Accélérer les réformes en cours
«Reconstruire mieux» est l’un des slogans de la conférence de Lugano. Le besoin est évident, car les dégâts causés par la machine de guerre russe sont immenses. Selon les indications d’Ivan Lukeria, vice-ministre des Communes et du Développement territorial, les dommages causés aux seules infrastructures critiques s’élèvent jusqu’à présent à près de 45 milliards de dollars américains. Katarina Mathernova a rappelé que la reconstruction devait en fait commencer dès maintenant pour que l’Ukraine puisse fonctionner en tant qu’État: construire des maisons pour les personnes déplacées, réparer les routes et les voies ferrées ou encore entretenir les infrastructures.
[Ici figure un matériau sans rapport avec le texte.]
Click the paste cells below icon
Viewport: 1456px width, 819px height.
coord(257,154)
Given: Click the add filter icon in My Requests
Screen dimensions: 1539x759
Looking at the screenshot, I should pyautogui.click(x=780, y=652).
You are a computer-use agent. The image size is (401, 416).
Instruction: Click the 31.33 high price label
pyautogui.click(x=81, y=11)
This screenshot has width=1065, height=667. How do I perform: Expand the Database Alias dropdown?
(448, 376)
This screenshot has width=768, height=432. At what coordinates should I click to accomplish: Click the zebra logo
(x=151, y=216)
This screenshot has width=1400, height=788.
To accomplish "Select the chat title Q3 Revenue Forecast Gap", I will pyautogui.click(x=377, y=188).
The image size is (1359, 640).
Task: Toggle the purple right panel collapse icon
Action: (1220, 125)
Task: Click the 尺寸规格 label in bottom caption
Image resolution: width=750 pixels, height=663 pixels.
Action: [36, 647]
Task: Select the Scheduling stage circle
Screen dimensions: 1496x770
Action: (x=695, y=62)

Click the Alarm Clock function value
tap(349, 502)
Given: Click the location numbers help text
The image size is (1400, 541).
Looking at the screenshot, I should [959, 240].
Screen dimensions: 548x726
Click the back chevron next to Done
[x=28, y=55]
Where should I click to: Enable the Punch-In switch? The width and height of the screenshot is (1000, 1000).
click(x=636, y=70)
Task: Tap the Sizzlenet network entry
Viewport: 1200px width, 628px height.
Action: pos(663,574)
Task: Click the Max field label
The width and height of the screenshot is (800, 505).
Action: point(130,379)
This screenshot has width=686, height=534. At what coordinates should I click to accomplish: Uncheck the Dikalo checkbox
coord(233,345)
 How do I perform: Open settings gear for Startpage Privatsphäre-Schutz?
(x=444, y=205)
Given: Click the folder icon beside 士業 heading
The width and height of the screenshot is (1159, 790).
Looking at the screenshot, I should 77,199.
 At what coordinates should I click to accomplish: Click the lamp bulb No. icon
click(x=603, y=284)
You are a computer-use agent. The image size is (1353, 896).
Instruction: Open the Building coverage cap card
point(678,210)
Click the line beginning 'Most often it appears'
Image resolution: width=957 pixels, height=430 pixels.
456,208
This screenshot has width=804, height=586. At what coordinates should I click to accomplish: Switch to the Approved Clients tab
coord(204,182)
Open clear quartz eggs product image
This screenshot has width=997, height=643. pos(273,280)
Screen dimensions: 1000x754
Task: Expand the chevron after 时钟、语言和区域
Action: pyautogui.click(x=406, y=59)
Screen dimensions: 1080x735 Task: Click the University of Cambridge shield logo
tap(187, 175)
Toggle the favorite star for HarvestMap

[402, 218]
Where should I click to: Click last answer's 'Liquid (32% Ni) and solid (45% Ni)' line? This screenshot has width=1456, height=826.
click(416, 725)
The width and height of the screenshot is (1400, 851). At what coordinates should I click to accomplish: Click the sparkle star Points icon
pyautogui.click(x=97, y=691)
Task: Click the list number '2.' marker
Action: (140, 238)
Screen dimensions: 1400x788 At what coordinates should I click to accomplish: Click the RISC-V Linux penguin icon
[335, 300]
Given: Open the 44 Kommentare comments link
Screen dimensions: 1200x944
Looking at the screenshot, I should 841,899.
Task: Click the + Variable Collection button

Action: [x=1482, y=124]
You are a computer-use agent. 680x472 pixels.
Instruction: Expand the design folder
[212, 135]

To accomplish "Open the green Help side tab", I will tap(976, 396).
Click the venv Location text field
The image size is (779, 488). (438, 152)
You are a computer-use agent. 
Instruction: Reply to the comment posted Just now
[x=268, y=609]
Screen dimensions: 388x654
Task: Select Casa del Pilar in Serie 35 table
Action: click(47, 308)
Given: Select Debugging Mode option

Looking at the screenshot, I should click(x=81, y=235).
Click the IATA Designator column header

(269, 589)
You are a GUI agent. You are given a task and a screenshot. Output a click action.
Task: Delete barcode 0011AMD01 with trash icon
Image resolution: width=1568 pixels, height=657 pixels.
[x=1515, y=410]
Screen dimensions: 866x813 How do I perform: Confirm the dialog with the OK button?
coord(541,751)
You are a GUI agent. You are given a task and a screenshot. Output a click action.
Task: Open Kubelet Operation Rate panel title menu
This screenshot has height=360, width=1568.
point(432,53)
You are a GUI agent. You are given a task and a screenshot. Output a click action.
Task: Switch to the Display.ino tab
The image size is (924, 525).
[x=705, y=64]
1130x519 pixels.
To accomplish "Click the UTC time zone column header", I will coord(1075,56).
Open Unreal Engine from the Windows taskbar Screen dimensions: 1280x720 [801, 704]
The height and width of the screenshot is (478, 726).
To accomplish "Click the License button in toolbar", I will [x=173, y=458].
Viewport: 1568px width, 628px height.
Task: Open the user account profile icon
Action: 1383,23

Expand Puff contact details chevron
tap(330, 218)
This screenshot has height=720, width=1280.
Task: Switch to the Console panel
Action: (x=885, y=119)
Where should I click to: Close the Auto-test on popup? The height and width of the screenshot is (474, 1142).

Mais Lugano n’est pas une conférence de donateurs, et le président de la Confédération, Ignazio Cassis, a mis en garde contre des attentes trop élevées. Les participantes et les participants à la préconférence s’accordent toutefois à dire que la guerre accélère les réformes déjà en cours. Des opportunités peuvent peut-être en découler, car l’Ukraine a déjà engagé depuis longtemps des réformes qui pourraient désormais faire l’objet d’une attention accrue. En ce sens, Lugano est le lieu idéal pour ces discussions: la conférence sur la reconstruction avait en effet été prévue à l’origine comme une conférence sur les réformes.